Please retype all of the records below word for word, leaving out the pictures.

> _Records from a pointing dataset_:
>>>

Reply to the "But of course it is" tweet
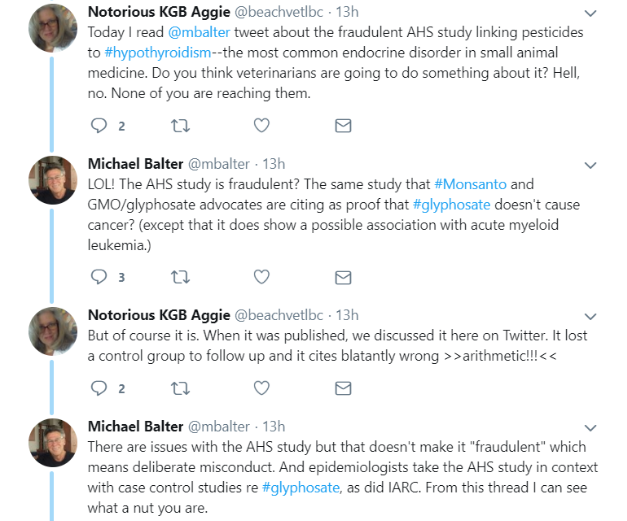Screen dimensions: 627x521 point(98,388)
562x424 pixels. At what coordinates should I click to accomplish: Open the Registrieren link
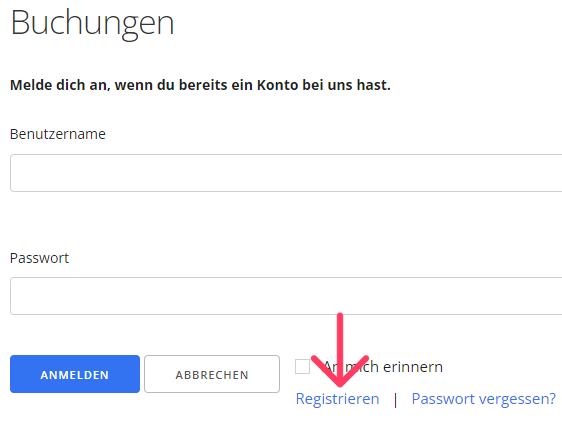[x=337, y=399]
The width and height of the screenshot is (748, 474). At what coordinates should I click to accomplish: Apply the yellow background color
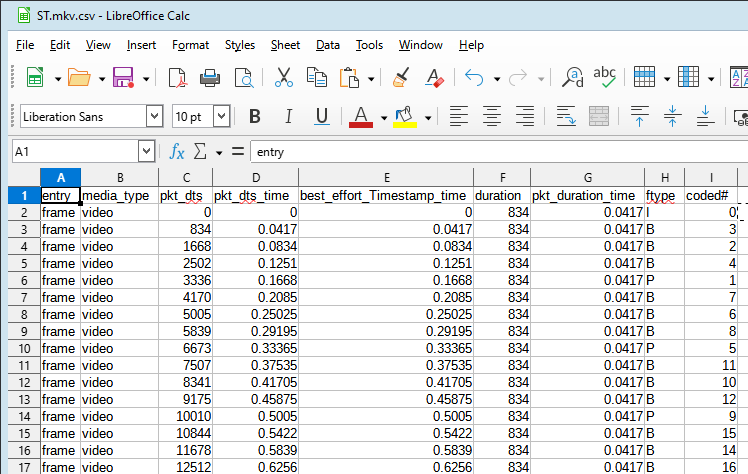coord(405,117)
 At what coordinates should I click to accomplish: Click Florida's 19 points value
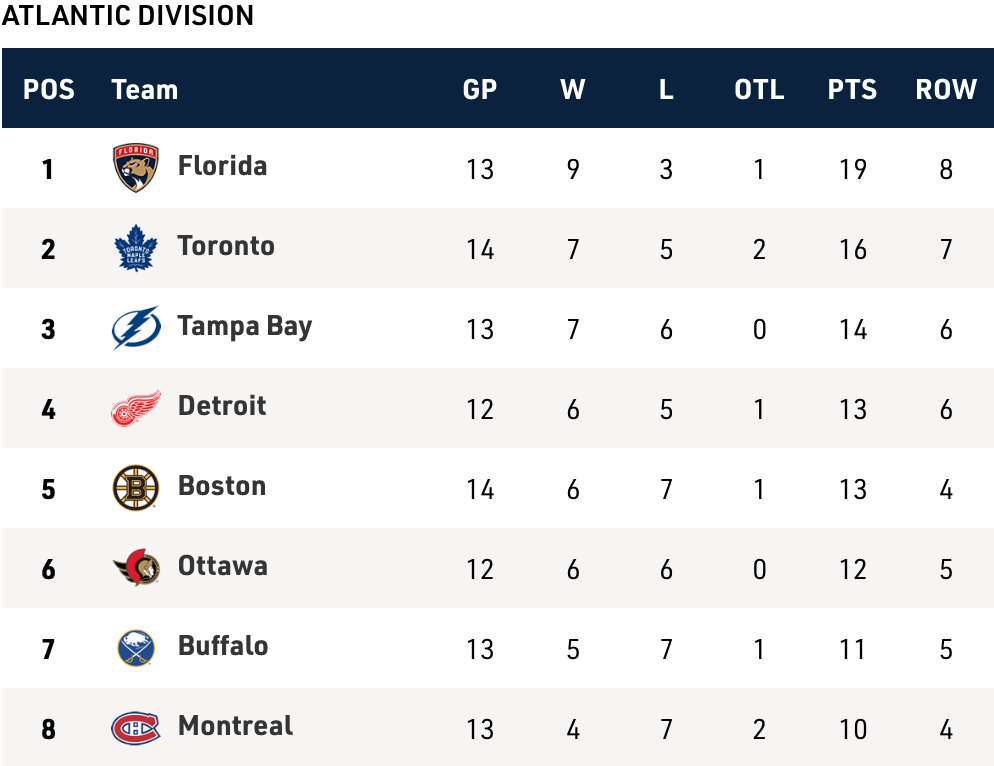852,169
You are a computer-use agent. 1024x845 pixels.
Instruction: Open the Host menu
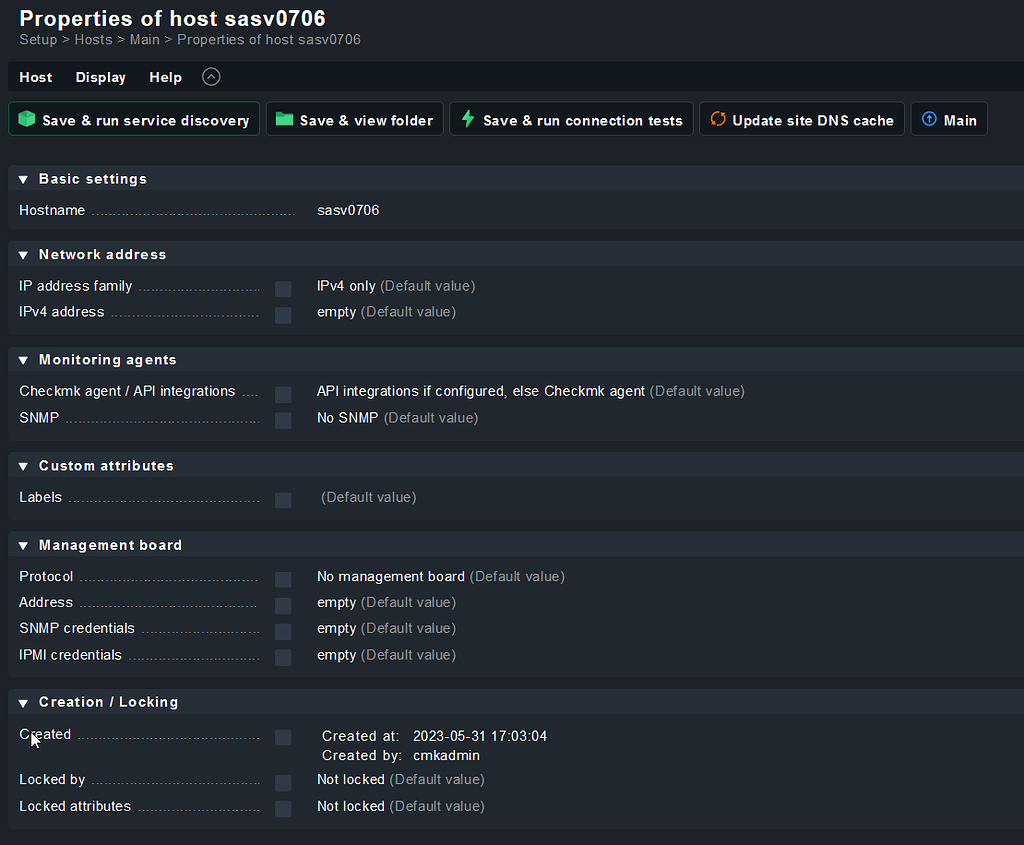(36, 77)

<<<

> _Reply_:
Reply to the "But of course it is" tweet
Screen dimensions: 627x521 point(98,388)
562x424 pixels. At what coordinates should I click to accomplish: Open the Registrieren link
[x=337, y=399]
The width and height of the screenshot is (748, 474). At what coordinates should I click to accomplish: Apply the yellow background color
coord(405,117)
 At what coordinates should I click to accomplish: Click Florida's 19 points value
852,169
You are a computer-use agent. 1024x845 pixels.
Instruction: Open the Host menu
(36, 77)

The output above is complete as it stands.